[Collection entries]
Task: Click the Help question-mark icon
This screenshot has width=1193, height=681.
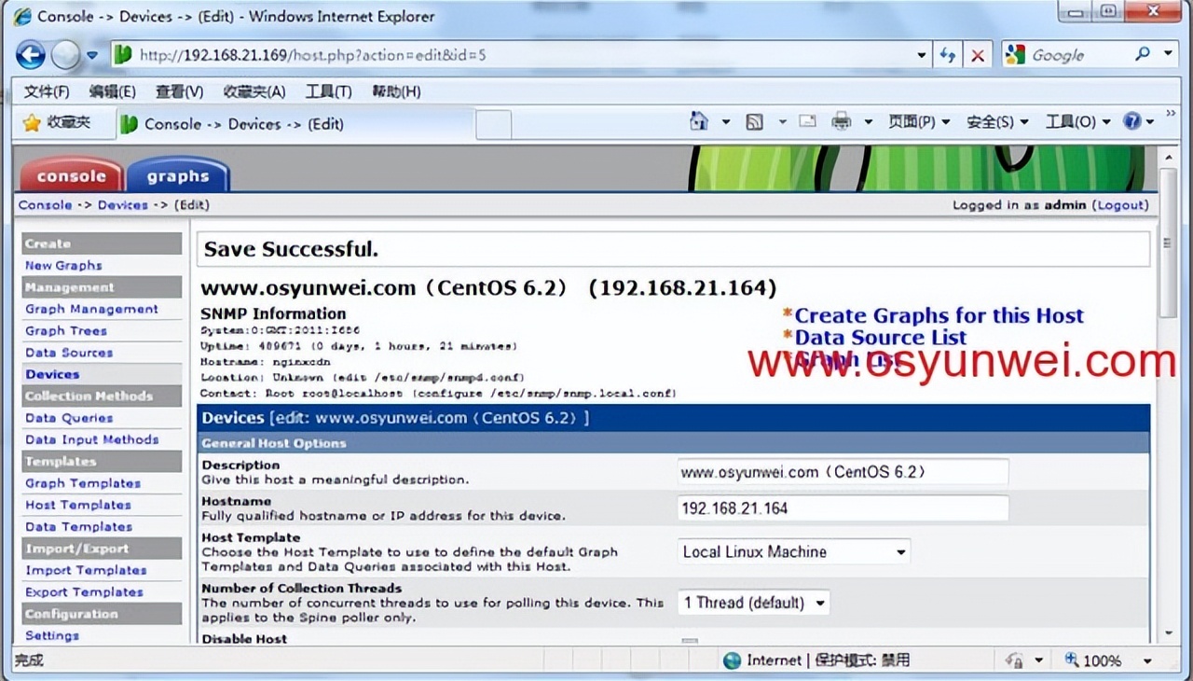Action: tap(1133, 121)
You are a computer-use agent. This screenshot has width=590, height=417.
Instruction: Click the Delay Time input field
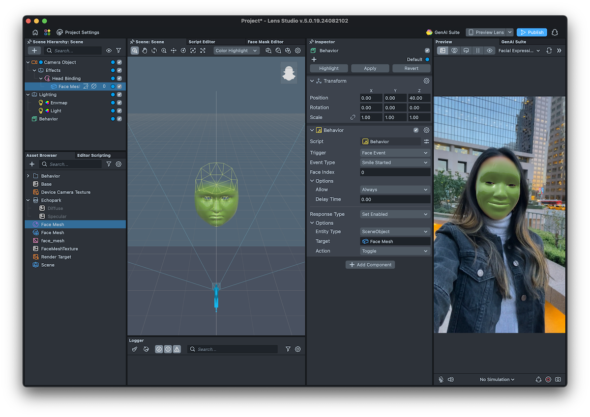click(395, 199)
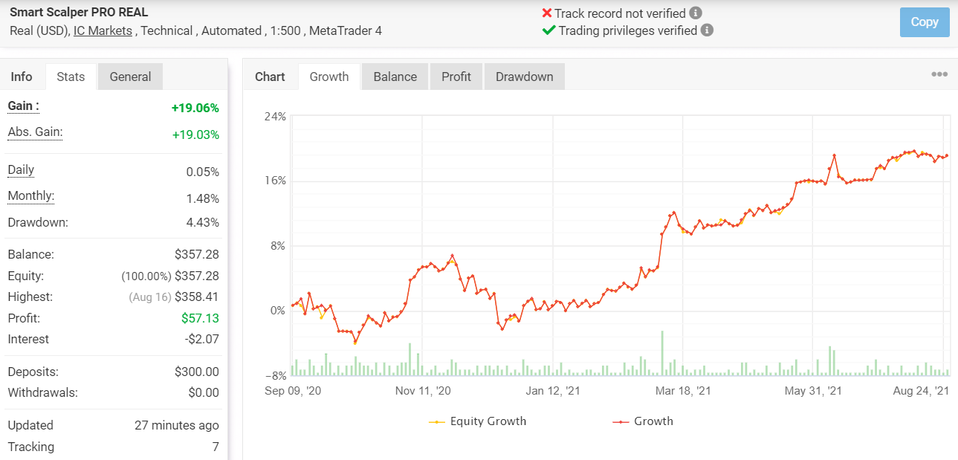Click the red X track record status icon
This screenshot has height=460, width=958.
[546, 13]
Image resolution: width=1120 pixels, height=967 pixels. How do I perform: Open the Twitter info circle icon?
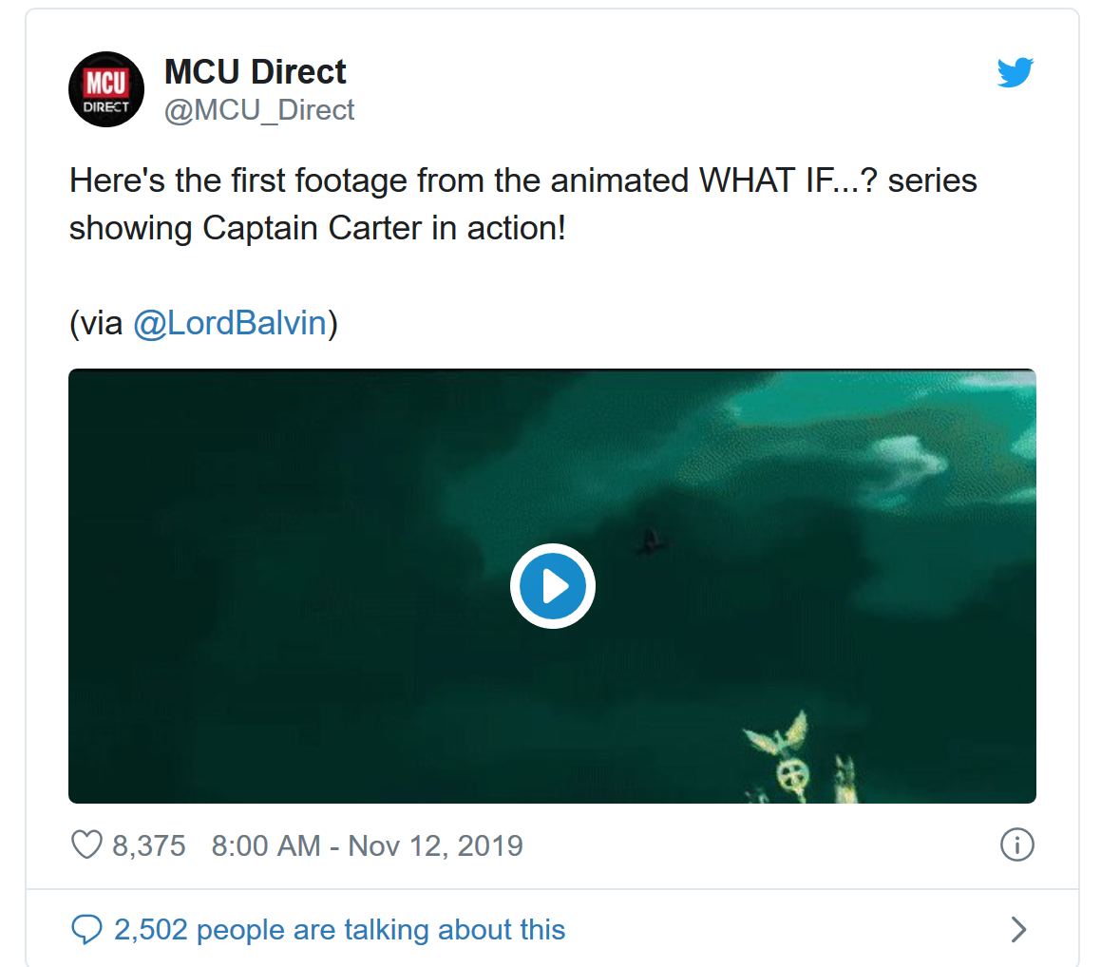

→ TASK DETAILS:
Leave every picture out. Retype the remaining data exactly.

→ RESPONSE TO THE TASK:
Task: Click the Help question-mark icon
This screenshot has width=1193, height=681.
Action: tap(1133, 121)
You are a computer-use agent. This screenshot has width=590, height=417.
Instruction: Click the Delay Time input field
click(395, 199)
Click the red X track record status icon
This screenshot has height=460, width=958.
[546, 13]
Image resolution: width=1120 pixels, height=967 pixels. How do I perform: Open the Twitter info circle icon?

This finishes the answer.